DOCUMENT SECTION:
==*==

Advanced search  
Pages: [1]   Go Down

Author Topic: Betty's Notebook dispute  (Read 8224 times)

Ric Gillespie

  • Executive Director
  • Administrator
  • *
  • Posts: 6098
  • "Do not try. Do or do not. There is no try" Yoda
Betty's Notebook dispute
« on: June 27, 2021, 08:16:17 AM »

I've been having an interesting discussion on Facebook with Japanese Capture advocate Les Kinney. I offer it here to the Forum for consideration and comment.

Les Kinney
Has Tighar ever released the complete diary?
Why would Amelia tell George to get a suitcase out of the closet when she should have been telling her location?

Ric Gillespie
Les Kinney Betty’s notebook is not a diary. It’s a notebook she kept by the family radio for making sketches and sometimes writing down the lyrics of her favorite songs. All of the pages relating to what she heard from Earhart are on the TIGHAR website.
She didn’t say where she was because she didn’t know where she was. All she could do was describe her surroundings.
Before she made her 1935 flight from Hawaii to California, she wrote a letter to her mother who was house-sitting in North Hollywood. She said there were some papers in a briefcase that should be destroyed if she didn’t survive the flight. In 1937 it was her husband who was in California. It was looking like she might not survive so she reminded him about the papers that should be destroyed.


Les Kinney
I'm familiar with Amelia's secret papers. They are variously described in a couple of the Earhart bios. I have no reason to believe they didn't exist.
With that said, in 1968, Don Kothera had a lengthy conversation with Margo Decarie which he reduced to notes. As you know, Decarie was Amelia's part-time secretary and house friend. Among other things, Decarie told Kothera that Amelia handed her a thick manila type envelope just prior to the last flight take-off from Burbank. Amelia said, "If I don't come back, destroy this, If I do, return it to me. It means nothing to anyone except me."
I have always been intrigued by the contents - perhaps an emotional affair?
Kothera asked Decarie what she did with the package. Decarie answered, " I honored her wishes." When Amelia never returned, Decarie burnt the package.
I recorded all this in an interview with Don Kothera, who by the way had no knowledge of this secret package prior to Decarie's statements.
So, the idea that Amelia would take the time to send a message to her husband to get rid of the papers in a suitcase is rather far-fetched considering Amelia had already planned for their disposal.
Ric, why not release the entire journal of Betty? it would be the sensible thing to do - you can't just introduce evidence without the complete journal being subject to scrutiny.

==*==

MATERIAL SHOWN:
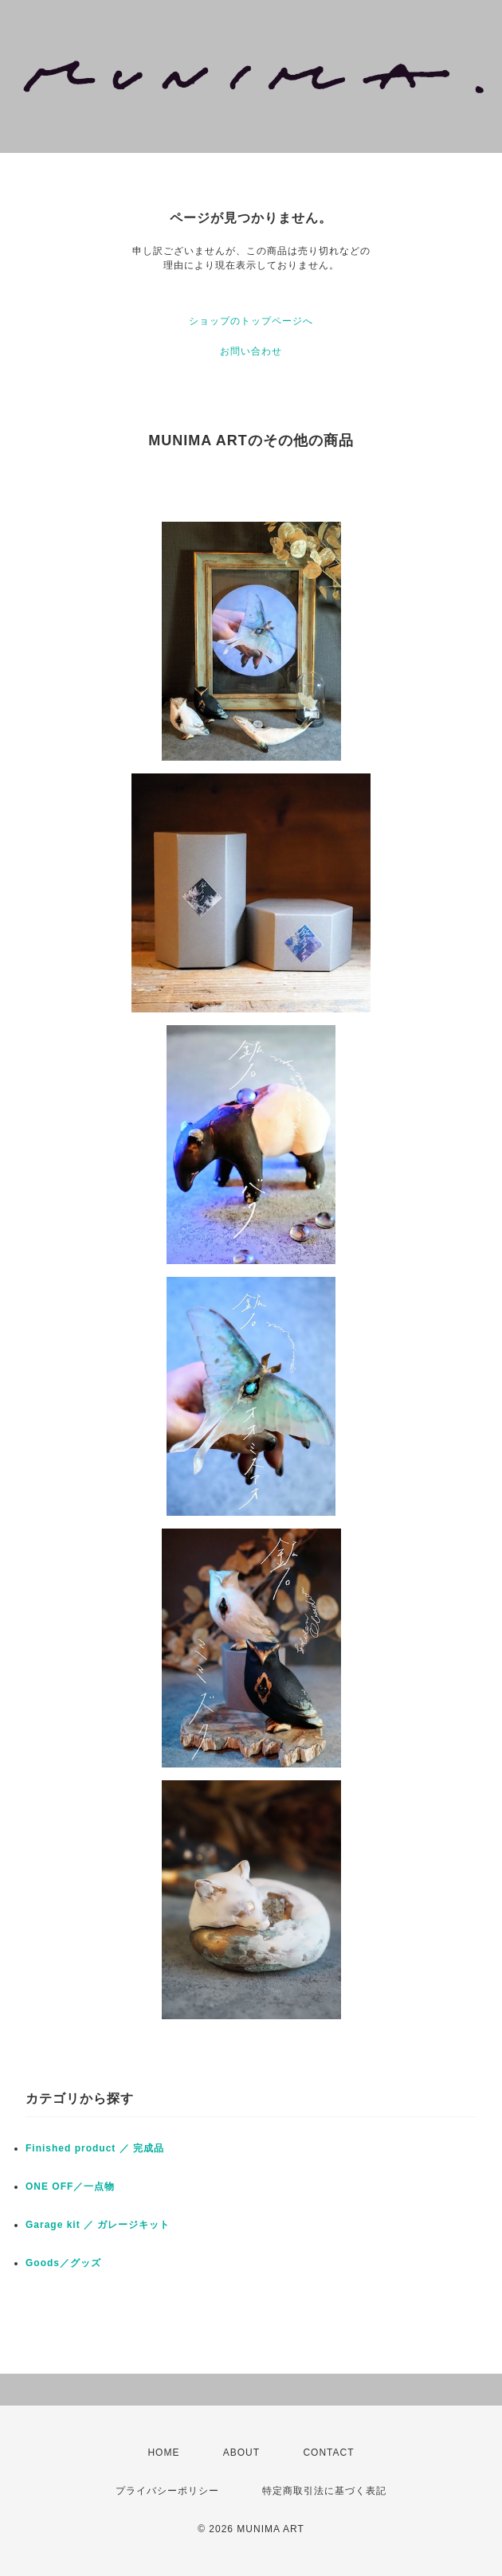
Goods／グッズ (63, 2263)
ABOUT (241, 2452)
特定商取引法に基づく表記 (324, 2490)
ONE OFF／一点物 (70, 2186)
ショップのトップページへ (251, 321)
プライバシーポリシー (167, 2490)
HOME (163, 2452)
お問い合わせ (251, 351)
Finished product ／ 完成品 (94, 2148)
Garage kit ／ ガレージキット (97, 2224)
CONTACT (328, 2452)
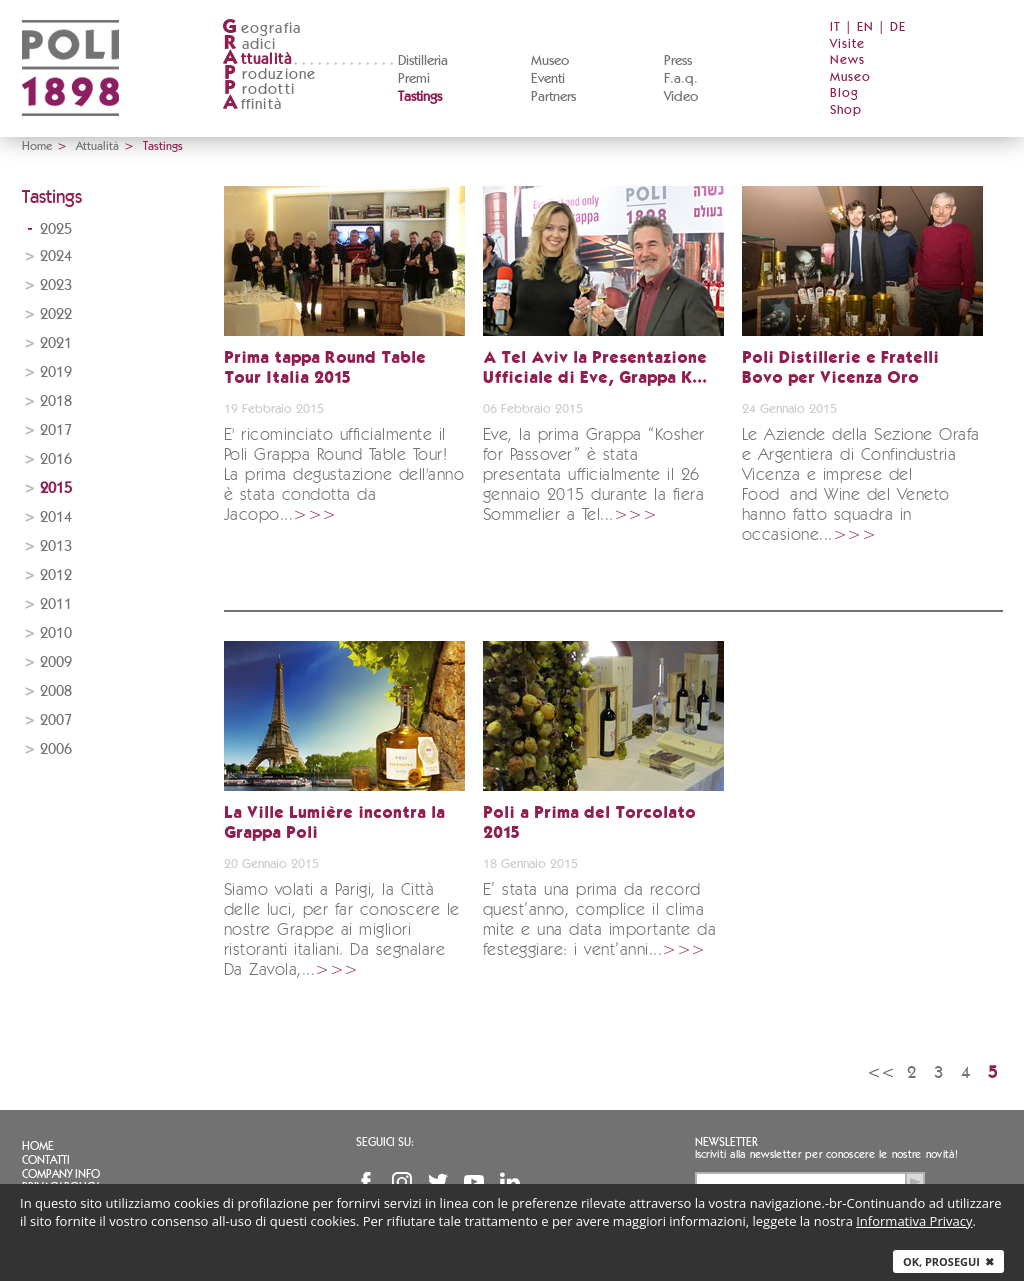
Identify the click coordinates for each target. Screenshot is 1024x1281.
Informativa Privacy (914, 1221)
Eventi (548, 79)
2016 (56, 459)
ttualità (257, 59)
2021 (56, 343)
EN (865, 27)
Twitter (438, 1182)
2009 (56, 662)
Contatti (46, 1160)
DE (898, 27)
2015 (56, 488)
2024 (56, 256)
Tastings (420, 97)
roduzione (269, 74)
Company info (61, 1174)
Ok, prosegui (948, 1261)
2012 (56, 575)
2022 (56, 314)
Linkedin (510, 1182)
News (847, 60)
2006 (56, 749)
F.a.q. (681, 79)
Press (678, 61)
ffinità (252, 104)
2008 (56, 691)
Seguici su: (385, 1142)
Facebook (366, 1182)
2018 (56, 401)
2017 (56, 430)
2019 (56, 372)
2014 (56, 517)
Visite (847, 44)
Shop (846, 110)
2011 (56, 604)
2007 (56, 720)
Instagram (402, 1182)
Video (681, 97)
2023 (56, 285)
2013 (56, 546)
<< (881, 1072)
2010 (56, 633)
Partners (553, 97)
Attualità (97, 146)
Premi (414, 79)
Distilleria (423, 61)
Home (37, 146)
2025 (56, 229)
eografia (262, 28)
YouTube (474, 1182)
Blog (844, 93)
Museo (550, 61)
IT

==*==

REQUIREMENTS:
Reproduce the passage of the forum thread about Betty's Notebook, starting with "I recorded all" and going on through "for their disposal.".

COMPLETE RESPONSE:
I recorded all this in an interview with Don Kothera, who by the way had no knowledge of this secret package prior to Decarie's statements.
So, the idea that Amelia would take the time to send a message to her husband to get rid of the papers in a suitcase is rather far-fetched considering Amelia had already planned for their disposal.